WHAT TO PRODUCE. The answer should contain each record below, repeated exactly.

(Stored items)

* * * * *

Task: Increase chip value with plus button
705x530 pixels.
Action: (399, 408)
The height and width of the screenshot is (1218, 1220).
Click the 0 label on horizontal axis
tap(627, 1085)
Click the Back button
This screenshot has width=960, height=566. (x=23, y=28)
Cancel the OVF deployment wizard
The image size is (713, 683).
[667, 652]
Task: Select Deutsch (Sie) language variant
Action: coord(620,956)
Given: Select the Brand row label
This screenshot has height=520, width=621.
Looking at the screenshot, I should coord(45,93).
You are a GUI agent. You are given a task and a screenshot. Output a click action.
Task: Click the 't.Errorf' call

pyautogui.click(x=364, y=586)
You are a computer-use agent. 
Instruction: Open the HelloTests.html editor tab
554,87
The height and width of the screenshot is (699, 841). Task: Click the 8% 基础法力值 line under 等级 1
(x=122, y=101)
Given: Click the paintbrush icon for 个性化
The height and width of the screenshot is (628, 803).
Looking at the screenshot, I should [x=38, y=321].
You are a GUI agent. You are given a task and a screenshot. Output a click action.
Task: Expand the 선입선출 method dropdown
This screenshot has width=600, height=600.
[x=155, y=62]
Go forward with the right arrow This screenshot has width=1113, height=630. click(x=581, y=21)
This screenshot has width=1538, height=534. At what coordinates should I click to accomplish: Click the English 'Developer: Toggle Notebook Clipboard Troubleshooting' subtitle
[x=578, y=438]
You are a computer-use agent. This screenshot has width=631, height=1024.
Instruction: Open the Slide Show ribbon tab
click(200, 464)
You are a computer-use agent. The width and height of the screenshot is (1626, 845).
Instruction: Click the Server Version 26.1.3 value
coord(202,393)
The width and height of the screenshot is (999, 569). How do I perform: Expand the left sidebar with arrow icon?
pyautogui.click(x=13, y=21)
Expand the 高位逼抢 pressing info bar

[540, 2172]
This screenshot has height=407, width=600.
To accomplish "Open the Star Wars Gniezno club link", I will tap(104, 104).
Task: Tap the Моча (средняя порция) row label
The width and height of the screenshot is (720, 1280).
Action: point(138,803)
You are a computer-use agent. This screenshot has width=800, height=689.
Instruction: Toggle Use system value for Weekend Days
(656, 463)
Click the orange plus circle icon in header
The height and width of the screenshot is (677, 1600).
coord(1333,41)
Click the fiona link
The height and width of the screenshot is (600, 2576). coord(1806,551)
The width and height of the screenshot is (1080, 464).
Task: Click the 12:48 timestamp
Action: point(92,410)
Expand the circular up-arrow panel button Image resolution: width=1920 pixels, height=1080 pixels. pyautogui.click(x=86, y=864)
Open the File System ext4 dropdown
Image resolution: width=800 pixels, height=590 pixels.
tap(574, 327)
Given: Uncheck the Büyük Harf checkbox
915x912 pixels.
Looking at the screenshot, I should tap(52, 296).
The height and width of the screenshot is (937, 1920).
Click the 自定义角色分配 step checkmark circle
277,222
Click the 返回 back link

* * * * *

EXERCISE ANSWER.
Task: Increase chip value with plus button
705x530 pixels.
Action: (399, 408)
The height and width of the screenshot is (1218, 1220).
Click the 0 label on horizontal axis
tap(627, 1085)
Click the Back button
This screenshot has width=960, height=566. (x=23, y=28)
Cancel the OVF deployment wizard
The image size is (713, 683).
[667, 652]
Task: Select Deutsch (Sie) language variant
Action: coord(620,956)
Given: Select the Brand row label
This screenshot has height=520, width=621.
Looking at the screenshot, I should coord(45,93).
You are a GUI agent. You are given a task and a screenshot. Output a click action.
Task: Click the 't.Errorf' call

pyautogui.click(x=364, y=586)
You are a computer-use agent. 
Instruction: Open the HelloTests.html editor tab
554,87
The height and width of the screenshot is (699, 841). Task: Click the 8% 基础法力值 line under 等级 1
(x=122, y=101)
Given: Click the paintbrush icon for 个性化
The height and width of the screenshot is (628, 803).
Looking at the screenshot, I should [x=38, y=321].
You are a GUI agent. You are given a task and a screenshot. Output a click action.
Task: Expand the 선입선출 method dropdown
This screenshot has width=600, height=600.
[x=155, y=62]
Go forward with the right arrow This screenshot has width=1113, height=630. click(x=581, y=21)
This screenshot has width=1538, height=534. At what coordinates should I click to accomplish: Click the English 'Developer: Toggle Notebook Clipboard Troubleshooting' subtitle
[x=578, y=438]
You are a computer-use agent. This screenshot has width=631, height=1024.
Instruction: Open the Slide Show ribbon tab
click(200, 464)
You are a computer-use agent. The width and height of the screenshot is (1626, 845).
Instruction: Click the Server Version 26.1.3 value
coord(202,393)
The width and height of the screenshot is (999, 569). How do I perform: Expand the left sidebar with arrow icon?
pyautogui.click(x=13, y=21)
Expand the 高位逼抢 pressing info bar

[540, 2172]
This screenshot has height=407, width=600.
To accomplish "Open the Star Wars Gniezno club link", I will tap(104, 104).
Task: Tap the Моча (средняя порция) row label
The width and height of the screenshot is (720, 1280).
Action: point(138,803)
You are a computer-use agent. This screenshot has width=800, height=689.
Instruction: Toggle Use system value for Weekend Days
(656, 463)
Click the orange plus circle icon in header
The height and width of the screenshot is (677, 1600).
coord(1333,41)
Click the fiona link
The height and width of the screenshot is (600, 2576). coord(1806,551)
The width and height of the screenshot is (1080, 464).
Task: Click the 12:48 timestamp
Action: point(92,410)
Expand the circular up-arrow panel button Image resolution: width=1920 pixels, height=1080 pixels. pyautogui.click(x=86, y=864)
Open the File System ext4 dropdown
Image resolution: width=800 pixels, height=590 pixels.
tap(574, 327)
Given: Uncheck the Büyük Harf checkbox
915x912 pixels.
Looking at the screenshot, I should tap(52, 296).
The height and width of the screenshot is (937, 1920).
Click the 自定义角色分配 step checkmark circle
277,222
Click the 返回 back link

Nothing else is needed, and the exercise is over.